New building. New students. Even some new staff. Almost everything about Middletown Prairie Elementary School is new. From the freshly painted walls, to the shiny floors, to the small desks and chairs arranged in clusters.
Teachers and the principal are excited about their new home, but a piece of technology that has been around for a few years is new to Middletown Prairie, and it has the staff the most excited: their Smart Boards.
A Smart Board is an interactive whiteboard. It can be hooked up to a laptop computer and the teacher can use a projector to project the computer screen on to the board. The board itself uses touch detection, so the teacher can stand next to the board and perform functions that he or she would use a mouse for, such as scrolling and right mouse clicking. It can be written on like a dry erase board, and since it is hooked to a laptop computer, it can do whatever function the computer can do.
“I use the Smart Board all day long,” says Tracy Wade, Kindergarten teacher. “We start the day with lunch count on the board,” she said. Students make their lunch choice on the Smart Board. After everyone is done, “a student adds up the hot lunches and the cold lunches, and another student writes the number down.” Wade says she also uses the Smart Board for Go Math and Handwriting Without Tears. “Maybe I will make it a choice during choice time. They can play math games on it.”
Teacher Karen McHale agreed there is a lot that can be done on a Smart Board. “We had an inside recess a few days ago,” she recalled. McHale went to a website with videos of kids doing organized dancing. McHale said her students were able to “get their wiggles out” by doing a 5 minute movement activity that they weren’t getting because they couldn’t be on the playground.

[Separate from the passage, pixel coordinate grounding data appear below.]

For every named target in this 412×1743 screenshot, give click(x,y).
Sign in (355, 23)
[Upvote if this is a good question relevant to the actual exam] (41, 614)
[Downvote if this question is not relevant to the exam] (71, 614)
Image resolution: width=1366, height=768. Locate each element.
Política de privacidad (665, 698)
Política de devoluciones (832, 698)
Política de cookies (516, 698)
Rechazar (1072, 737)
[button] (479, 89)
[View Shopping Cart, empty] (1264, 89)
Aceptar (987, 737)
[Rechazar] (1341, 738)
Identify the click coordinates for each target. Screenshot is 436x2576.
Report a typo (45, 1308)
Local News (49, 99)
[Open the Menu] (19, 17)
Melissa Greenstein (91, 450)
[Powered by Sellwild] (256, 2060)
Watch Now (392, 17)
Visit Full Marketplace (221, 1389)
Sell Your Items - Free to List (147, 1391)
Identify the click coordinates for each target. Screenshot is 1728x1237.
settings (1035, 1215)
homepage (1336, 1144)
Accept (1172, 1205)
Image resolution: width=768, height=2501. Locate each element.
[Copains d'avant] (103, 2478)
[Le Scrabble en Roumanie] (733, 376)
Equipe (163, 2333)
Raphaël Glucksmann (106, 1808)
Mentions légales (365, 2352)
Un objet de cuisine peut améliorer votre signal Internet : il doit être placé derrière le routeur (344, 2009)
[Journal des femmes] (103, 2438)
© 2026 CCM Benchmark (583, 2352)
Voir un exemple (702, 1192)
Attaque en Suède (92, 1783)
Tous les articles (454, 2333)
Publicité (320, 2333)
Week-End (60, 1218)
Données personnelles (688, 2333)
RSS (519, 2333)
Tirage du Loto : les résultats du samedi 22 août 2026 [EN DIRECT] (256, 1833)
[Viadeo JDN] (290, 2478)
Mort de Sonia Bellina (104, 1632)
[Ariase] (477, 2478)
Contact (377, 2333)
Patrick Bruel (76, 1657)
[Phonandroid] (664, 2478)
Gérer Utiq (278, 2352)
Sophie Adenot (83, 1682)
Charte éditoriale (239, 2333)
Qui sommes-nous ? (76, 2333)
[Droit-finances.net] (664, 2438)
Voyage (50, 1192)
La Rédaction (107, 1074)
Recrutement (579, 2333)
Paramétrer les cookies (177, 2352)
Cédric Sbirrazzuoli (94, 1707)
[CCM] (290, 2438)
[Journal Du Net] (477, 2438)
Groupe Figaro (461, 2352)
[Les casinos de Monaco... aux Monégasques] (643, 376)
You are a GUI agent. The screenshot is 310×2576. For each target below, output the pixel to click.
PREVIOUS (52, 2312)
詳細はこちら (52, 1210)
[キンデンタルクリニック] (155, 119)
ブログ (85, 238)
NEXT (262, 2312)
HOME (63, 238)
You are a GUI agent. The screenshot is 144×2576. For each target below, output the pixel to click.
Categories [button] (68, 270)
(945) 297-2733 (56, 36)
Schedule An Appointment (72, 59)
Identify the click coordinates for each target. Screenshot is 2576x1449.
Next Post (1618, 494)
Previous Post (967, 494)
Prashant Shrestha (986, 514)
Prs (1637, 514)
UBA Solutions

McHale also uses her Smart Board throughout the day. And she said she notices she is able to get through math lessons faster because of the board.
“I can do Go Math as a full group on the Smart Board,” she noted. Students have their individual work sheet in front of them while McHale has the same page projected on the Smart Board. McHale says she is able to show students how to write their numbers and how to count them on the board, while they perform the same activity at their seats.
She gets through her lessons quicker because the students can all watch her write and count at once. She said she does not have to circulate around the room and show individual students how to do something because they can watch her do it on the board. McHale said she also feels the technology helps keep the student’s attention. “They are in tune to visuals. Workbooks can be boring, but this isn’t.”
Carol Shallenberger, principal, agrees. “Kindergarteners are very visual. So much of how we teach is visual. If we didn’t use the Smart Boards, we’d be cutting out images, laminating them and putting them up for the kids to see anyway. The Smart Boards are just another tool to help us teach.”
“A lot of the kids come to us knowing how to use a mouse or swipe an iPad,” Shallenberger noted. “It’s the way the times are going.”
But what about the argument that we are just putting kids in front of yet another screen, when they have far too much daily screentime in the first place?
“The Smart Board is not a substitute for hands-on teaching, which is what the kids need at this level,” McHale stated. “They still need hands on help with how to hold a pencil. They need to know how to sit still.”
Teacher Katie Miller agreed. “I use the Smart Board for math, but I still use manipulatives too. We still roll dice to learn about counting and adding. I still use my easel and my weather chart.”
Teachers also are using the online resources that go with the current curriculum.
“Go Math and Wonder, our reading series, has online resources our teachers can access,” Shallenberger said. She also said teachers throughout the country share lessons and good ways they have found to teach concepts. Thanks to the Smart Boards and internet technology, Mahomet Seymour teachers have access to resources from all over.
Teachers also are singing the praises of the access to the amount of books online.
“The teacher and student resources out there are unbelievable,” Shallenberger noted. “They help us to differentiate instruction, so if we have a kindergartener who reads at a second grade level, we have appropriate books for that child.”
McHale said she had the lone Smart Board last year at Middletown Early Childhood Center. “It was an extra one from Lincoln Trail, so they gave it to me,” she said. She also used a Smart Board when she taught the previous year in Champaign’s Unit 4.
She was familiar with Smart Boards prior to this year. But she and other teachers spent time this summer in training, learning how to use their Smart Boards and iPads in their classroom.
“There needs to be a good balance between hands on teaching and technology,” McHale concluded when asked if she enjoys teaching with the Smart Board. “Now, I wouldn’t want to teach without one.”